Back in the very late 80's I had gotten very heavily into racing radio-controlled cars. We were living in Durham, NC and my family was flying out to visit my Grandparents in San Diego for a week or so over Christmas. Since I really wanted to be able to play with my cars while on vacation, my carry-on was a big plastic tool/tackle box. I forget whether I took one or two cars, but took a lot of the tools and parts necessary for maintaining the cars along with me as well as, of course, their radios. The tackle box was rather heavy, not small, and packed full of radio equipment, electric motors, wiring, springs and shocks, shock fluid, oils (this was after all over a decade before 9/11) and tools. Being like 14, I didn't think at all about the potential concerns of taking all of this onto an airplane (as well as not wanting it to come open and spill parts everywhere if it were checked and tossed around) and happily plopped the thing on the X-ray conveyor and went through the metal detector.

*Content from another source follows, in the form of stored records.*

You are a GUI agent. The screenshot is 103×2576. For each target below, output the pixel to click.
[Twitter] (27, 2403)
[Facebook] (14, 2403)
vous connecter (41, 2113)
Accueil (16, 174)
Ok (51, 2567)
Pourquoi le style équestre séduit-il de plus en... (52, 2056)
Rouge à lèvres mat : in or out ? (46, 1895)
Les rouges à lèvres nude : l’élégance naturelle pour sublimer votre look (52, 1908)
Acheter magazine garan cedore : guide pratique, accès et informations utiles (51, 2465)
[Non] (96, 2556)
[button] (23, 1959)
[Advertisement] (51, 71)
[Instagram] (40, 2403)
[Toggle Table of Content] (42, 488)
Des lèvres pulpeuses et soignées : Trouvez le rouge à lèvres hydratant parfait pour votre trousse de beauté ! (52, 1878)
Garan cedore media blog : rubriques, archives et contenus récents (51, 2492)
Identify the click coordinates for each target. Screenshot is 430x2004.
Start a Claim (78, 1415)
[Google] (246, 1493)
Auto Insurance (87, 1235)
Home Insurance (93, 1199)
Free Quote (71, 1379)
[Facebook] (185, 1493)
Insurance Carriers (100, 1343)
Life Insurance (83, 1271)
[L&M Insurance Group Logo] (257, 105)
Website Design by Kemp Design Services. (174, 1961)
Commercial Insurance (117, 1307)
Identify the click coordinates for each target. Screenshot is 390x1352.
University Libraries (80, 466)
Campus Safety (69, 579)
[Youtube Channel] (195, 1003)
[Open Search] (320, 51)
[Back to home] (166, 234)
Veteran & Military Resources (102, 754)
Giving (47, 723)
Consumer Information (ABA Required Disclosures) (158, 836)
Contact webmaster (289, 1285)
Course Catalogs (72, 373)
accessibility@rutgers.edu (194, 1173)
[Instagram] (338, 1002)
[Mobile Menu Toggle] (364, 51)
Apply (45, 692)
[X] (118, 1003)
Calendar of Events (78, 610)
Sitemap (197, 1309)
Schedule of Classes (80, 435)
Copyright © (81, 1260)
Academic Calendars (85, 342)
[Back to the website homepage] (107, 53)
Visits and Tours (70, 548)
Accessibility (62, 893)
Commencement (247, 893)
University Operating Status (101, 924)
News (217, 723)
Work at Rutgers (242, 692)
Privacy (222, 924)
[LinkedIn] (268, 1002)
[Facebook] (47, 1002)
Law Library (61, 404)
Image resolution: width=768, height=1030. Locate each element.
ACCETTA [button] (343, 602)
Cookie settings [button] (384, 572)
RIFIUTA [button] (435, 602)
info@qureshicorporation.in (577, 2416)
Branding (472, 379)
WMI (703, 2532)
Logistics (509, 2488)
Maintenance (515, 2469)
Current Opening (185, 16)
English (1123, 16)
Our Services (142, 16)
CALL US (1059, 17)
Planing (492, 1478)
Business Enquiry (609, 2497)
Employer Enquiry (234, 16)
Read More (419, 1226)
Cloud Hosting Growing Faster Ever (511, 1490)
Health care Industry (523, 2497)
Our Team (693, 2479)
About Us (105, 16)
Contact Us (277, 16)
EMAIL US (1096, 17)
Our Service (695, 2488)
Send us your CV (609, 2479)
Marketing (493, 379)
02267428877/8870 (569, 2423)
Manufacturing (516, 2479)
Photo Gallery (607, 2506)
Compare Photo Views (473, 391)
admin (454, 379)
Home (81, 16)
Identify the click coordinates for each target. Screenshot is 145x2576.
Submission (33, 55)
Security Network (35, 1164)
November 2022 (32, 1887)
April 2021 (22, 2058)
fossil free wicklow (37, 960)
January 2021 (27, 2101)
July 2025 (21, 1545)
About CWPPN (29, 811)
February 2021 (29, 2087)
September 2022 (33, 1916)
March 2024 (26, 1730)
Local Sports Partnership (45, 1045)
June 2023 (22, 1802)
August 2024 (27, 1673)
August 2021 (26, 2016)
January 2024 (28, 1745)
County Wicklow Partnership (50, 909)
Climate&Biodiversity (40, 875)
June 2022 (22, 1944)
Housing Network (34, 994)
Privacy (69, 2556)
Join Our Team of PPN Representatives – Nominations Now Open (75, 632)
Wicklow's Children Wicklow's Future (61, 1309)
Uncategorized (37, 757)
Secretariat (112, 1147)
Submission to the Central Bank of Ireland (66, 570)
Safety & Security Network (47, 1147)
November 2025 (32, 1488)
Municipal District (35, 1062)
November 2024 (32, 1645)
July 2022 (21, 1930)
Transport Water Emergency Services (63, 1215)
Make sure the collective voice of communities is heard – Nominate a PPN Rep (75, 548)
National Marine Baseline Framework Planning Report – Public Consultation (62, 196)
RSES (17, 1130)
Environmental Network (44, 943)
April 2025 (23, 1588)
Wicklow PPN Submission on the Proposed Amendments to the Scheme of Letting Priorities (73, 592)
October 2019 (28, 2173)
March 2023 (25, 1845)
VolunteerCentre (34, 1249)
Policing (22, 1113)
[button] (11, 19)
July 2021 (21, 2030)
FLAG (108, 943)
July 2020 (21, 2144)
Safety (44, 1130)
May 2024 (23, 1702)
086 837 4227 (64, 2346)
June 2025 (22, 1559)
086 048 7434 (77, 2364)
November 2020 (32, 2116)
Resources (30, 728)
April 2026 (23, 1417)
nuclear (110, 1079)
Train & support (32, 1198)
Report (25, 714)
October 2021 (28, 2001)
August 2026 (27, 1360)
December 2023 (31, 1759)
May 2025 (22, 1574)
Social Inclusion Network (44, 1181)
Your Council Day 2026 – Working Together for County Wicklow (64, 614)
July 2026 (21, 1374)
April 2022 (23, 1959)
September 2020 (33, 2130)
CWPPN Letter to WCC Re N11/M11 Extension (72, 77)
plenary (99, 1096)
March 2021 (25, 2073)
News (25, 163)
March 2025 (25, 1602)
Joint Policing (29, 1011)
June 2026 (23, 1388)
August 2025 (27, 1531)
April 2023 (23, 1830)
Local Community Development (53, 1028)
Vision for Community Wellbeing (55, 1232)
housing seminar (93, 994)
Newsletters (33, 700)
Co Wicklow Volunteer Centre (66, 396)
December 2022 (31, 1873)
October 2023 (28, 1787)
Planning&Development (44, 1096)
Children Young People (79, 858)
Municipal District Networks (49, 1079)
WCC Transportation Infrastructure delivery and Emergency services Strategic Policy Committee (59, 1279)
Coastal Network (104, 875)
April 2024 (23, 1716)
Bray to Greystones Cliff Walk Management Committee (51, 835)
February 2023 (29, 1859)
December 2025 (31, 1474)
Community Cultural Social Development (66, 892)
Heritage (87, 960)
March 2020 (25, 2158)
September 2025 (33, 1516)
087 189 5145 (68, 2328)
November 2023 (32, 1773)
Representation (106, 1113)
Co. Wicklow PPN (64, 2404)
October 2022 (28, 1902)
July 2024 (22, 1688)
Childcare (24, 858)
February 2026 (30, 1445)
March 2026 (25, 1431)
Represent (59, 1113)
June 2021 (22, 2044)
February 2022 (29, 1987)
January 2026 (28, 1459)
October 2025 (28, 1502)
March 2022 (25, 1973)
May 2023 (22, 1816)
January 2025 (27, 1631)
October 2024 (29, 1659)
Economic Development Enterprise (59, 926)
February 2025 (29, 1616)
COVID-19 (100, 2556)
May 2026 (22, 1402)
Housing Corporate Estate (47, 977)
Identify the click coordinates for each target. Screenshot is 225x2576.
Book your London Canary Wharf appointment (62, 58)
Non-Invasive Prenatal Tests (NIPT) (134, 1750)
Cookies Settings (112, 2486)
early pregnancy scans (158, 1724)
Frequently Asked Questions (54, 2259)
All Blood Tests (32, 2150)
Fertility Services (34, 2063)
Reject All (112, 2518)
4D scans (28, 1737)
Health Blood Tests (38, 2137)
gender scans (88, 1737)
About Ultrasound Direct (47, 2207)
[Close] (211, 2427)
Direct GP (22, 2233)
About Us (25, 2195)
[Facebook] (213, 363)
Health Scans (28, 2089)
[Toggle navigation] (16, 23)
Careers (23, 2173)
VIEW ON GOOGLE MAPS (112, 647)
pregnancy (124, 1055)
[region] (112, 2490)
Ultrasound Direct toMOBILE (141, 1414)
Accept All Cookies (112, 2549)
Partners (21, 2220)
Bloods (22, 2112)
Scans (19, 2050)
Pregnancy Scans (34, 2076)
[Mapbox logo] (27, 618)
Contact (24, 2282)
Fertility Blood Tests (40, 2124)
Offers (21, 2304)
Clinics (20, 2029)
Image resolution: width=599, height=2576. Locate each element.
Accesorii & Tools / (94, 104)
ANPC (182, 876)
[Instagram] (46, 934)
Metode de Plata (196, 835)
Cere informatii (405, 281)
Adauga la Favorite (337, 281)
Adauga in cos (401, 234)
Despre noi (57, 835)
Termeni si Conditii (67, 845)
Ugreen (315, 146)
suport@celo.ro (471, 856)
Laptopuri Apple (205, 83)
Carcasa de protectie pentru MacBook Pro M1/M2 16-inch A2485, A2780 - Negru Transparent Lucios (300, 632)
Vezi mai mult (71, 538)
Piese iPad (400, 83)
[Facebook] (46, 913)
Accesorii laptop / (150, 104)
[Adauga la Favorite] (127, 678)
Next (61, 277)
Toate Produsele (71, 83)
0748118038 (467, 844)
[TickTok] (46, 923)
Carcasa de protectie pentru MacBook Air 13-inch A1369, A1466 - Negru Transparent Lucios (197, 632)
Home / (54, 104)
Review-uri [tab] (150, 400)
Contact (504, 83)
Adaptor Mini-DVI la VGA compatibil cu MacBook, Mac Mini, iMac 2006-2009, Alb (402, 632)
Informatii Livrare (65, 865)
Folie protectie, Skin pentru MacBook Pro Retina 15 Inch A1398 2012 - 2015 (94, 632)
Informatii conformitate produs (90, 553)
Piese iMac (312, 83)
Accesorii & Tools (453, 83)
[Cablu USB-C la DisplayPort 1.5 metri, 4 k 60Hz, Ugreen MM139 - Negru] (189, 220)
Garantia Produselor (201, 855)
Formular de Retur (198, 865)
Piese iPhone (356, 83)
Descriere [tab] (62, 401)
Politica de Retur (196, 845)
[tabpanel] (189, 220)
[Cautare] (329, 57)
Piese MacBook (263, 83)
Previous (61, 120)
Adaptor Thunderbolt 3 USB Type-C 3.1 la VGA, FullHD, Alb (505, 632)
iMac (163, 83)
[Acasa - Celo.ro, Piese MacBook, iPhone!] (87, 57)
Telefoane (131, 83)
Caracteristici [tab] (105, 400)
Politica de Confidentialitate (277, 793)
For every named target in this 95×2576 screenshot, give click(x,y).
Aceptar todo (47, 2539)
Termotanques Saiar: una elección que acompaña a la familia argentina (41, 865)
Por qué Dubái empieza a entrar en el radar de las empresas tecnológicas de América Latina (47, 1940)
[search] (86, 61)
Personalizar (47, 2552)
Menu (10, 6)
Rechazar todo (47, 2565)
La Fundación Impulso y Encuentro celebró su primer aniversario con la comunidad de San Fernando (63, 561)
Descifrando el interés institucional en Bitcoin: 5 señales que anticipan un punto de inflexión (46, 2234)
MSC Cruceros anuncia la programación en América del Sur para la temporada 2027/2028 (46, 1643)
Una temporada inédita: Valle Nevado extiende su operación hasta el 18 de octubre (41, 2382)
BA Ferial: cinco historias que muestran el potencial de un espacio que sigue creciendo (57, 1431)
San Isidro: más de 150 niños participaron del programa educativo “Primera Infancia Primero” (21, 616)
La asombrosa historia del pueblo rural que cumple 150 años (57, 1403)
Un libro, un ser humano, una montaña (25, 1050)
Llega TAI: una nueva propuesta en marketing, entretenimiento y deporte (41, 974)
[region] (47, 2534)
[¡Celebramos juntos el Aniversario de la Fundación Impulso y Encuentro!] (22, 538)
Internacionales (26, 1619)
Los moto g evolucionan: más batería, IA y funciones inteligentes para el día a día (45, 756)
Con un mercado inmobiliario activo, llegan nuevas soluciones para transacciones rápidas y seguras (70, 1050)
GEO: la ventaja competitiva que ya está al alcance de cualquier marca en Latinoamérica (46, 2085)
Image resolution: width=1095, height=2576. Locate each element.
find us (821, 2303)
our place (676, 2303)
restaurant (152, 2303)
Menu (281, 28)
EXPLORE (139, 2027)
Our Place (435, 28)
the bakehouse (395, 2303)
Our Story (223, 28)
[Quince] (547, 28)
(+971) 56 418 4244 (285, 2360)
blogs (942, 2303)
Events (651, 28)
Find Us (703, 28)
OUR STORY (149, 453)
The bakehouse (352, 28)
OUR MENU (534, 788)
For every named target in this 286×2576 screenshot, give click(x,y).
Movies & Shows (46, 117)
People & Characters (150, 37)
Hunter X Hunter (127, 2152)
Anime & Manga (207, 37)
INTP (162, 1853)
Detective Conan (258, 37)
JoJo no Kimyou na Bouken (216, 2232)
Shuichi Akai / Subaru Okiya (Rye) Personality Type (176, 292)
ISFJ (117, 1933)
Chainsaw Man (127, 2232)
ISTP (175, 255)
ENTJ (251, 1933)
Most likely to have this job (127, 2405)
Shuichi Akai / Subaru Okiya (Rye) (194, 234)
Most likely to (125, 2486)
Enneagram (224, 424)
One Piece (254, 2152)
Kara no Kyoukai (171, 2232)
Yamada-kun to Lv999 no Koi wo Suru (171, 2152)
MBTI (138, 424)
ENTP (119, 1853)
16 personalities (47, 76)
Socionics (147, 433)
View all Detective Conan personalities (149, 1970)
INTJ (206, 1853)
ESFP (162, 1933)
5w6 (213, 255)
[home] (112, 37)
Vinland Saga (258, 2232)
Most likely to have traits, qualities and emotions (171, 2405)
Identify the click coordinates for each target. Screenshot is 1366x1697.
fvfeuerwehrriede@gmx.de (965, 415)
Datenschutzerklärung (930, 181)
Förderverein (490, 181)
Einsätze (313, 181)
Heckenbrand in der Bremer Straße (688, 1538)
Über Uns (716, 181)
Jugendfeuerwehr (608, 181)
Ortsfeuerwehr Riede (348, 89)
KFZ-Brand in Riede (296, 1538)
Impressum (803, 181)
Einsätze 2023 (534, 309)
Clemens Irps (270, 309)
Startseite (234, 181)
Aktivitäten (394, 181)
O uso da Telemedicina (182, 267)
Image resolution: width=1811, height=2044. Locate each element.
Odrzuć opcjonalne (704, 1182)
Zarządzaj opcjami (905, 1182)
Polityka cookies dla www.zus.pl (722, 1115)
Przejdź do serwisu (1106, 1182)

The X-ray tech's eyes got so wide when it went through you'd have thought he was a Disney cartoon character. He franticly waved over the security officer nearby and his eyes go about as wide. He saunters over to the exit of the X-ray belt (which the tech stopped with the tackle box in front of him and says, "Whose luggage is this?"
Little 13-year-old me pipes up and says that it's mine- at which point he looks at me in disbelief and accusingly at my parents- who both are trying not to laugh (my Dad was active-duty Military at this point in time, so they're not particularly worried). The security officer asks if he can open the tackle box and inspect its contents, and I shrug and say 'OK.' He proceeds to pull half of everything out of the box and ask me what it is- and of course gets a rather lengthy explanation on all of it from me- until he gets down to the bottom to the actual car(s). He eventually decided that it was indeed mine and that it was just as innocuous as I was (or at least appeared to be) and let me pack it back up and continue on to our flight.
I don't think I got any grief from the San Diego airport security checkpoint though, strangely enough...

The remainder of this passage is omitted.